EXERCISE BRIEF:
Output a verbatim copy of the data, cut off after the line that contains "Given: Go to AppData breadcrumb segment".

++++ RECORDS FOR THE EXERCISE

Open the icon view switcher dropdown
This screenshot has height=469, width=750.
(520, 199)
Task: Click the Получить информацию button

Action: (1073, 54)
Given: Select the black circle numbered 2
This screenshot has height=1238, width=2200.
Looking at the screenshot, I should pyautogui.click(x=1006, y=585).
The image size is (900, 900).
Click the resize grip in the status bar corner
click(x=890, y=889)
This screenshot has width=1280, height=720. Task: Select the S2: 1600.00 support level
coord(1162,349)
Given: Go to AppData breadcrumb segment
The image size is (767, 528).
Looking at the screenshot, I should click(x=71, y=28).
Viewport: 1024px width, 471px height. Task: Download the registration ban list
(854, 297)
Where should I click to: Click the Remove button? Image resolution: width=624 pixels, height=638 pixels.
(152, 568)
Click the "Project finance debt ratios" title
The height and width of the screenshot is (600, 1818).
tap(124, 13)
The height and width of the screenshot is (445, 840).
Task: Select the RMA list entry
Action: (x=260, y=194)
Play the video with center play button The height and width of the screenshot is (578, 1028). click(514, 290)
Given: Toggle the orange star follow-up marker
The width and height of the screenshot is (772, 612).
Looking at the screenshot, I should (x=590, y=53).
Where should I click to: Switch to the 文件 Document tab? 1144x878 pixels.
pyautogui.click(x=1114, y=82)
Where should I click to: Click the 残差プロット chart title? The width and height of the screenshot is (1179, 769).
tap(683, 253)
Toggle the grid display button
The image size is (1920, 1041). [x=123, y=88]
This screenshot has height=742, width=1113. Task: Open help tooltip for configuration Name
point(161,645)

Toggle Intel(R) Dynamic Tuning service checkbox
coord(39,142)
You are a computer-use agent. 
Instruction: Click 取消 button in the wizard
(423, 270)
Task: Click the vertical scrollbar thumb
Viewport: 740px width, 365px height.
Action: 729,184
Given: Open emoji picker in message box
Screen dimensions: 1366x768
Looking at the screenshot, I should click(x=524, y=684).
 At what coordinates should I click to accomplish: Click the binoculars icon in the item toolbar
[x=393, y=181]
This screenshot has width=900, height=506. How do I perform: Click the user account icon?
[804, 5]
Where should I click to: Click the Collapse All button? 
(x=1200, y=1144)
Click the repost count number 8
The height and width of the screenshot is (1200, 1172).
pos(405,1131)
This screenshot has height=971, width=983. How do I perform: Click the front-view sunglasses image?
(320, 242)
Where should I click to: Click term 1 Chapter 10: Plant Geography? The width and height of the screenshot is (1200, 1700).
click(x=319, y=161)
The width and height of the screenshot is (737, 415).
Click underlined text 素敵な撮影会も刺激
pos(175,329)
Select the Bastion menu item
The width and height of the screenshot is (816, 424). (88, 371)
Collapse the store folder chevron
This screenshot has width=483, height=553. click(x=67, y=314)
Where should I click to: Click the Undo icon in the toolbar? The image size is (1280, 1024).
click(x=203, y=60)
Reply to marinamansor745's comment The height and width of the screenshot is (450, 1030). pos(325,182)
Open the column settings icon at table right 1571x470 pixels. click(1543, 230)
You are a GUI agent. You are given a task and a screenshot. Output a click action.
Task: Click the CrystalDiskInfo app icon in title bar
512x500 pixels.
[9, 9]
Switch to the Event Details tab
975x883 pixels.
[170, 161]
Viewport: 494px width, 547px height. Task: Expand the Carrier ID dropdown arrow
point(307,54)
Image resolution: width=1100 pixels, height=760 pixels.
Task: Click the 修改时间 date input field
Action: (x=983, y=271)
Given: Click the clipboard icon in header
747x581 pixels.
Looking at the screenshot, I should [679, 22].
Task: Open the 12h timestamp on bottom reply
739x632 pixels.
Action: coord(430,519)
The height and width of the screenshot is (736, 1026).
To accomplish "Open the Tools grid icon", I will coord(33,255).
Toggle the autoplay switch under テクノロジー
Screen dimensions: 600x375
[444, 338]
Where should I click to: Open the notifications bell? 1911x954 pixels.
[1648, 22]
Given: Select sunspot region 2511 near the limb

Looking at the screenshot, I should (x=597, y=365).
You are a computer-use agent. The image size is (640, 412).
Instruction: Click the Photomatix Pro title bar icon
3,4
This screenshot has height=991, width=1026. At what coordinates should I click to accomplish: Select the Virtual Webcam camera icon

++++++++

EXERCISE RESPONSE:
Open the icon view switcher dropdown
This screenshot has height=469, width=750.
(520, 199)
Task: Click the Получить информацию button

Action: (1073, 54)
Given: Select the black circle numbered 2
This screenshot has height=1238, width=2200.
Looking at the screenshot, I should pyautogui.click(x=1006, y=585).
The image size is (900, 900).
Click the resize grip in the status bar corner
click(x=890, y=889)
This screenshot has width=1280, height=720. Task: Select the S2: 1600.00 support level
coord(1162,349)
Given: Go to AppData breadcrumb segment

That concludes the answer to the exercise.